» **Tasks for this exercise**
• 1. According to the LLaVA-CoT excerpt, how many epochs does fine-tuning run for?
• 2. Which models head the columns of the results table in the LLaVA-CoT excerpt?
• 3. Can you rewrite the part of the LLaVA-CoT excerpt starting with "Dataset Metric LLaVA-CoT" and going on through "GPT-4o-mini and Gemini-1.5-pro.", swapping "closed-source" for "proprietary"?
Document section: Begin
Standard autoregressive language modeling loss is used for fine-tuning. Training configuration: 8-GPU parallel training, learning rate \(1\times10^{-5}\), 3 epochs, batch size 4, using FSDP distributed training. Special tags (e.g., <SUMMARY>) are treated as ordinary tokens during training.

Key Experimental Results

Dataset Metric LLaVA-CoT (11B) Llama-3.2-90B-Vision GPT-4o-mini Gemini-1.5-pro
MMStar Acc Significant improvement Below LLaVA-CoT Below LLaVA-CoT Below LLaVA-CoT
MMBench Acc Significant improvement Below LLaVA-CoT Below LLaVA-CoT Below LLaVA-CoT
MathVista Acc Significant improvement Below LLaVA-CoT Below LLaVA-CoT Below LLaVA-CoT
  • Compared to the base model Llama-3.2-11B-Vision-Instruct, average improvement of 9.4% across 6 multimodal reasoning benchmarks.
  • The 11B model surpasses Llama-3.2-90B-Vision-Instruct (8× larger) as well as closed-source models GPT-4o-mini and Gemini-1.5-pro.
  • SWIRES yields additional performance gains with manageable computational overhead.

Ablation Study

  • All four stages are essential: removing either the Caption or Reasoning stage leads to significant performance degradation.
Document section: End
Entries shown: Begin
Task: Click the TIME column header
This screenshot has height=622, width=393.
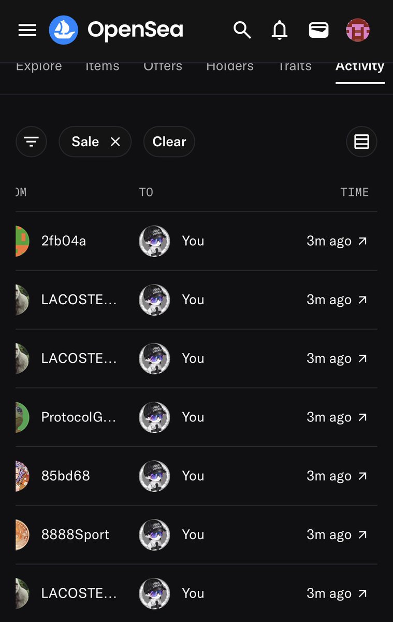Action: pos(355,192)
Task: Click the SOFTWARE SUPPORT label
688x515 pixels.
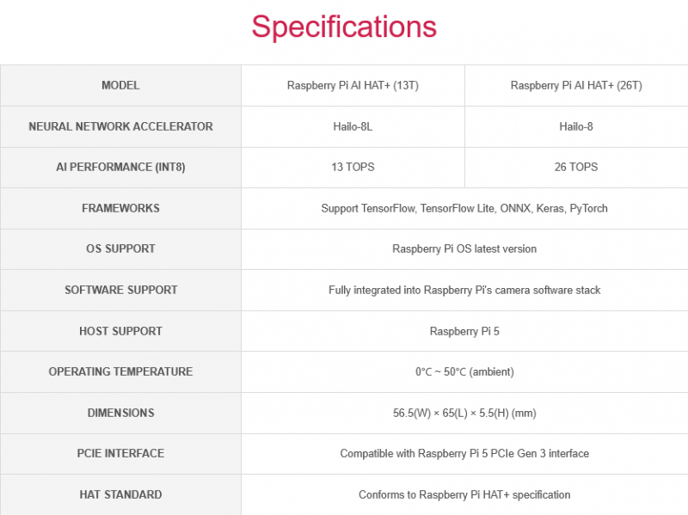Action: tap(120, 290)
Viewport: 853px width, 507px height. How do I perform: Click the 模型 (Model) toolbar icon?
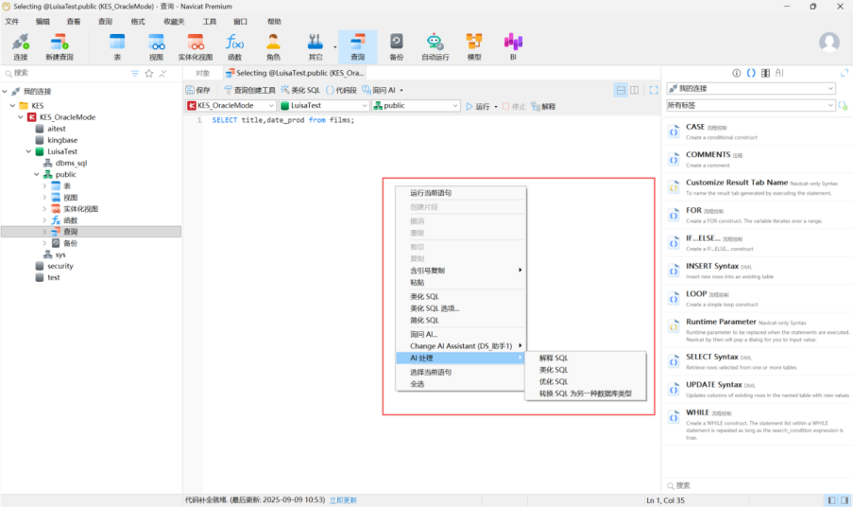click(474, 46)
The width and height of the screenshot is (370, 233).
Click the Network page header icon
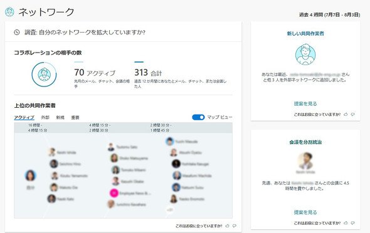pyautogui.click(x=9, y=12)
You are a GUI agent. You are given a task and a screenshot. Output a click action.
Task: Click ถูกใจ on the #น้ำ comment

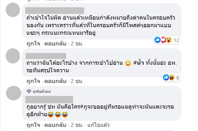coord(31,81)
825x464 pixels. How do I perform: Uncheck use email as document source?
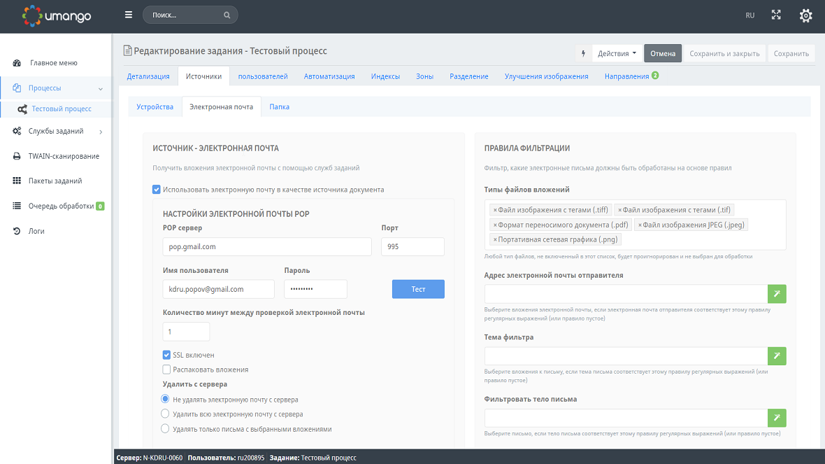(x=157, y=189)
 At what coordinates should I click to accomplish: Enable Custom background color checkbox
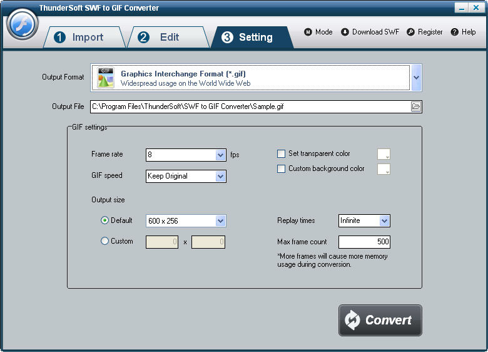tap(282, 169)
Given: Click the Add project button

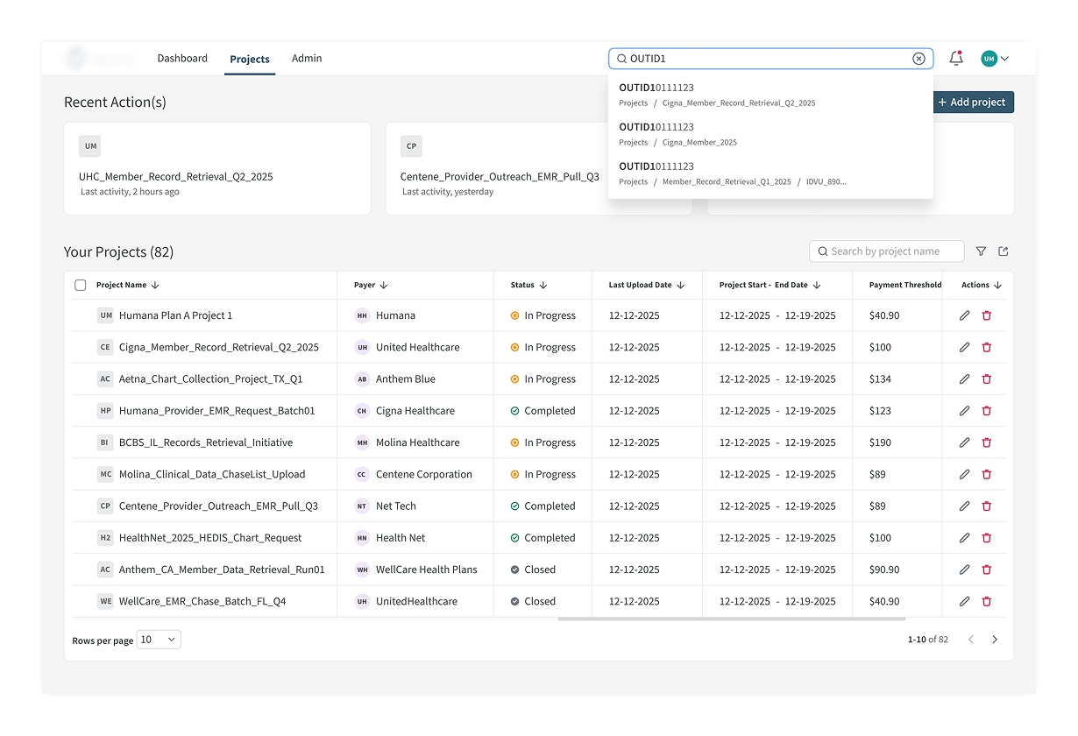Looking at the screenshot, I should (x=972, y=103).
Entries shown: End
Entries shown: Begin
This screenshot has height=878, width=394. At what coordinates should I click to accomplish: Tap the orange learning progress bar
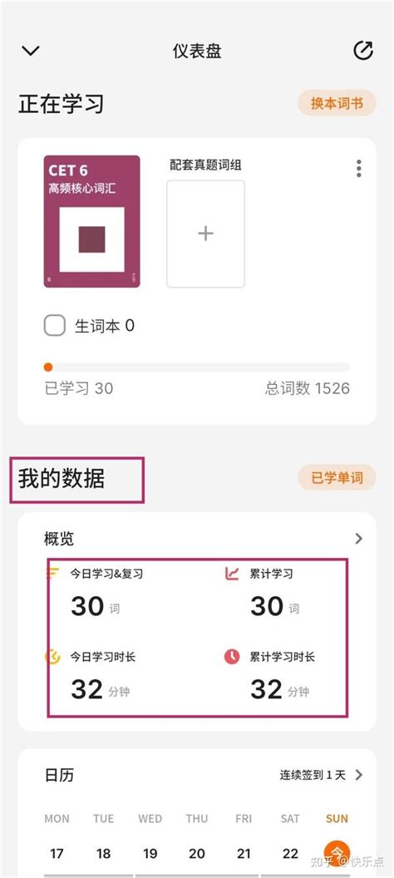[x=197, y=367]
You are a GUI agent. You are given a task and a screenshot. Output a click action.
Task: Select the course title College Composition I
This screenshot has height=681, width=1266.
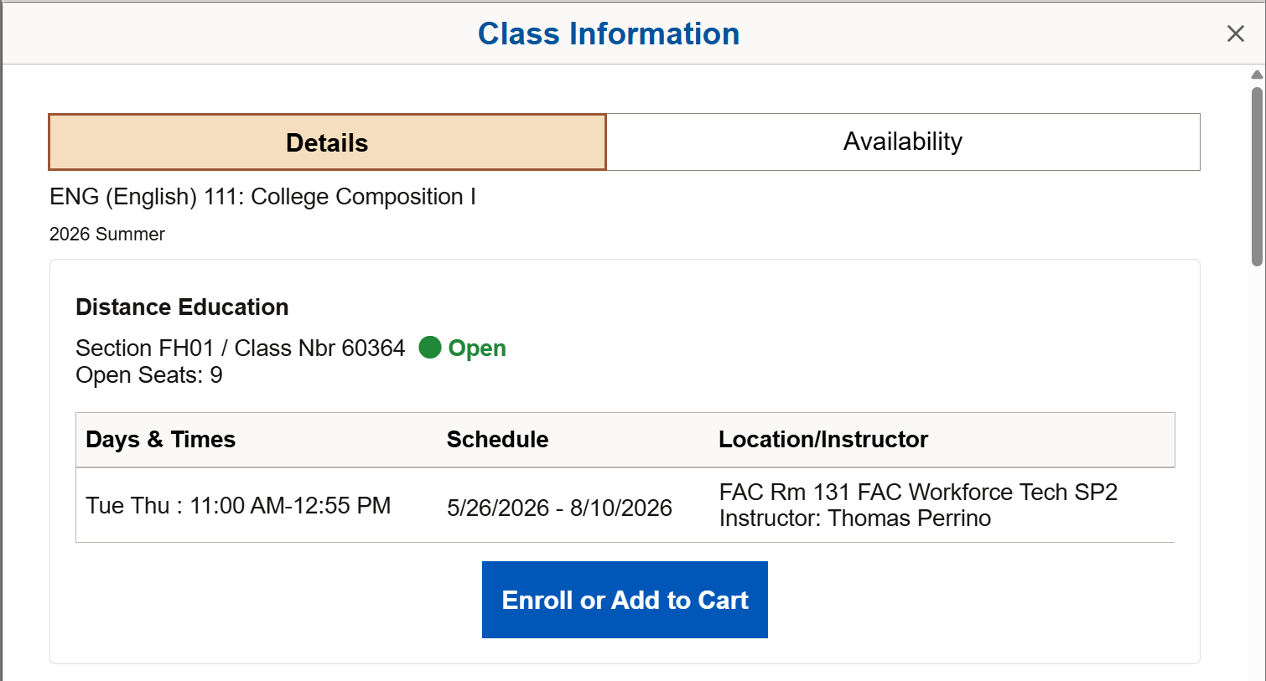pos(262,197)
Entries shown: End
» **Answers to the tasks**
• 1. 3 epochs

• 2. LLaVA-CoT (11B), Llama-3.2-90B-Vision, GPT-4o-mini, Gemini-1.5-pro

• 3.
Dataset Metric LLaVA-CoT (11B) Llama-3.2-90B-Vision GPT-4o-mini Gemini-1.5-pro
MMStar Acc Significant improvement Below LLaVA-CoT Below LLaVA-CoT Below LLaVA-CoT
MMBench Acc Significant improvement Below LLaVA-CoT Below LLaVA-CoT Below LLaVA-CoT
MathVista Acc Significant improvement Below LLaVA-CoT Below LLaVA-CoT Below LLaVA-CoT
  • Compared to the base model Llama-3.2-11B-Vision-Instruct, average improvement of 9.4% across 6 multimodal reasoning benchmarks.
  • The 11B model surpasses Llama-3.2-90B-Vision-Instruct (8× larger) as well as proprietary models GPT-4o-mini and Gemini-1.5-pro.